Directions for this task: Skip the pictures. Set down, word for word, the lines from the start of the material up to and including the line with "Open Monitor Target Project Setting".

Records shown:
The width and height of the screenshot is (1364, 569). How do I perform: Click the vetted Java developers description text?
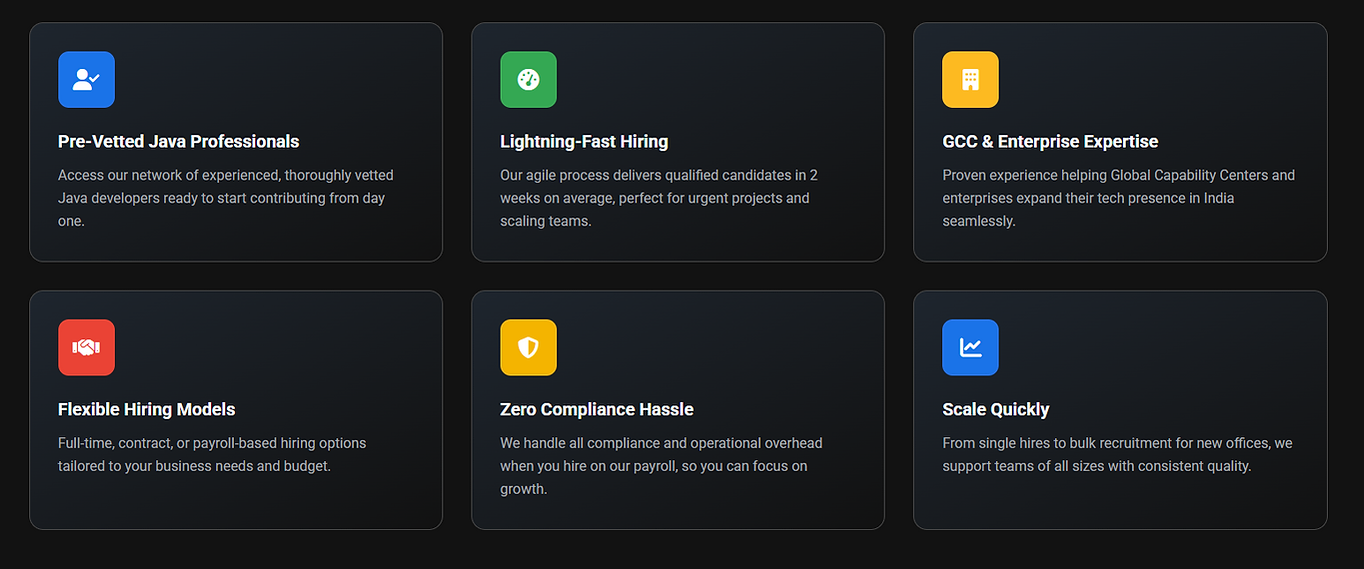[225, 187]
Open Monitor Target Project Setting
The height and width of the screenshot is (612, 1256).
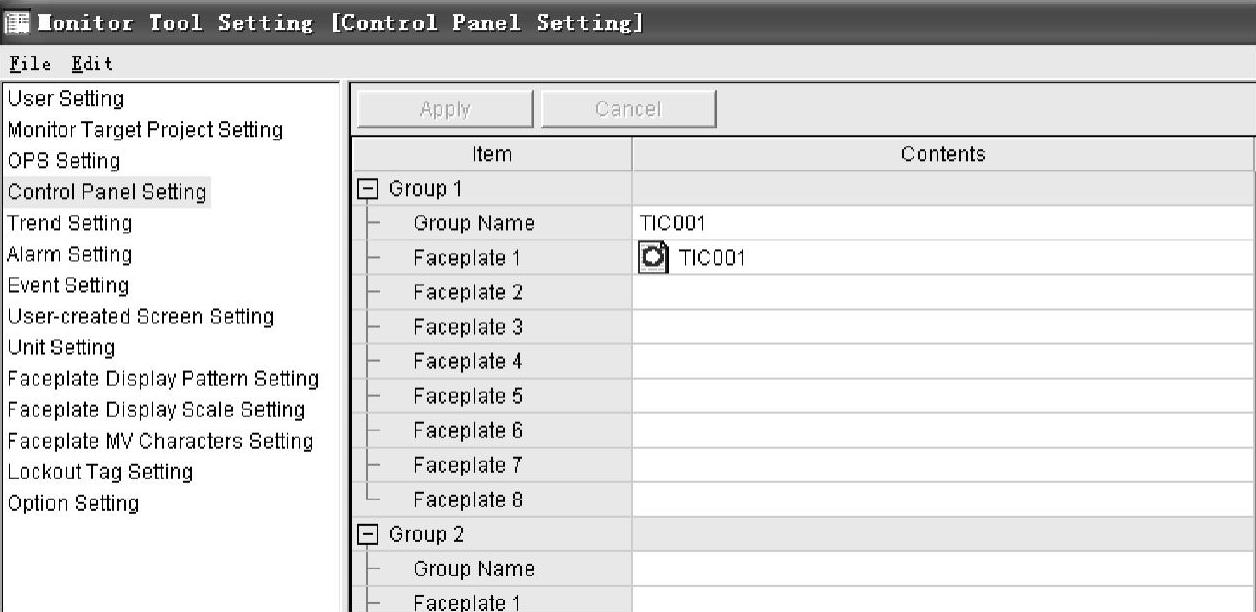[x=145, y=130]
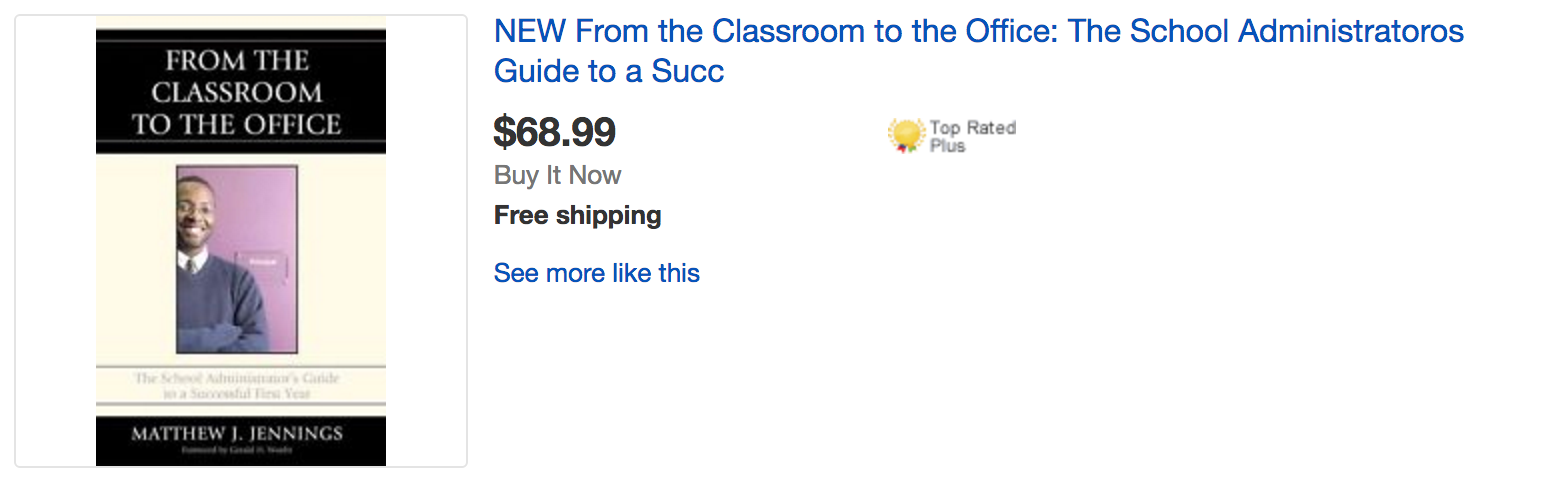This screenshot has height=484, width=1548.
Task: Click the 'Free shipping' text
Action: (577, 215)
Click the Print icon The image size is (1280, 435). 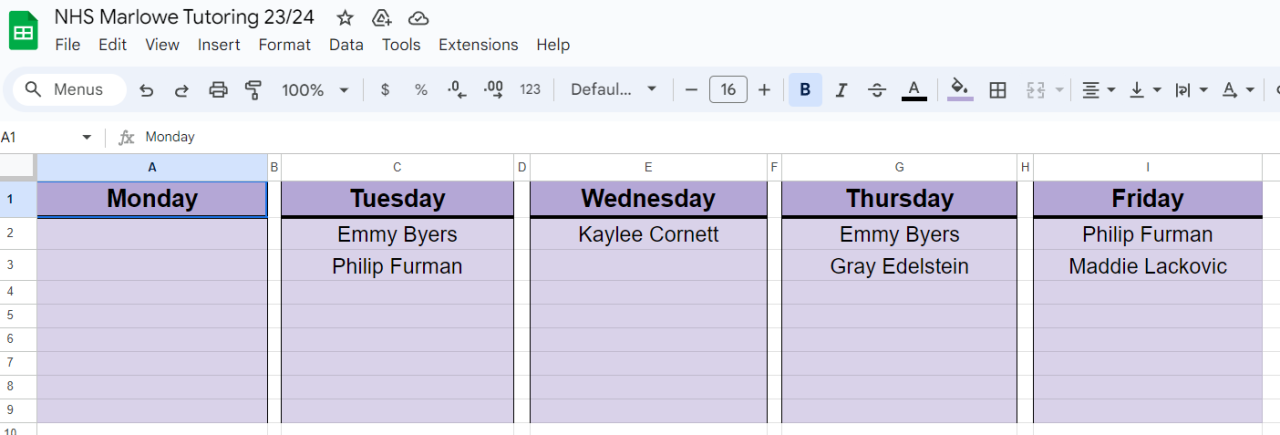click(x=218, y=90)
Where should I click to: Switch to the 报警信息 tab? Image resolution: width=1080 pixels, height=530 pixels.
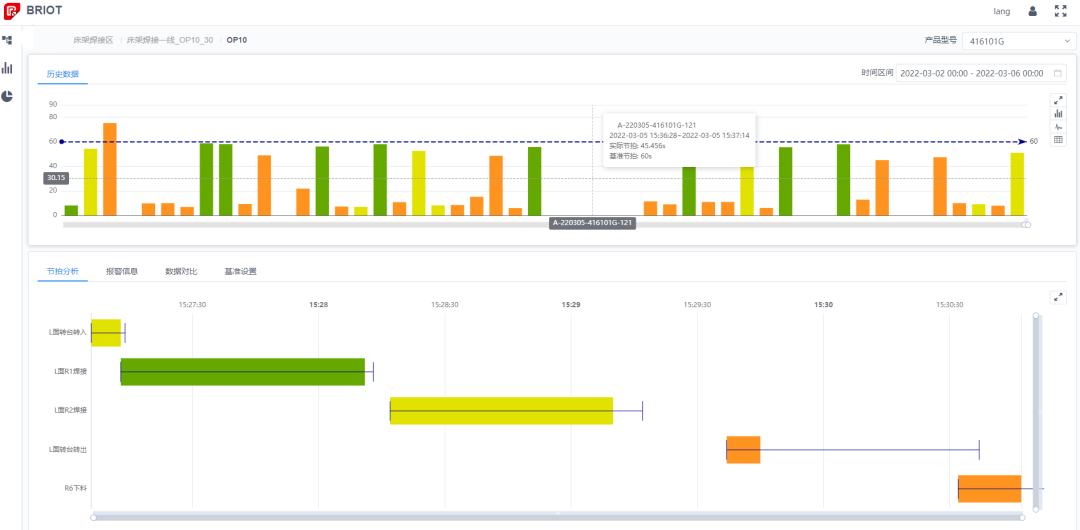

Response below:
The width and height of the screenshot is (1364, 569). How do I perform: Click the vetted Java developers description text?
[225, 187]
Open Monitor Target Project Setting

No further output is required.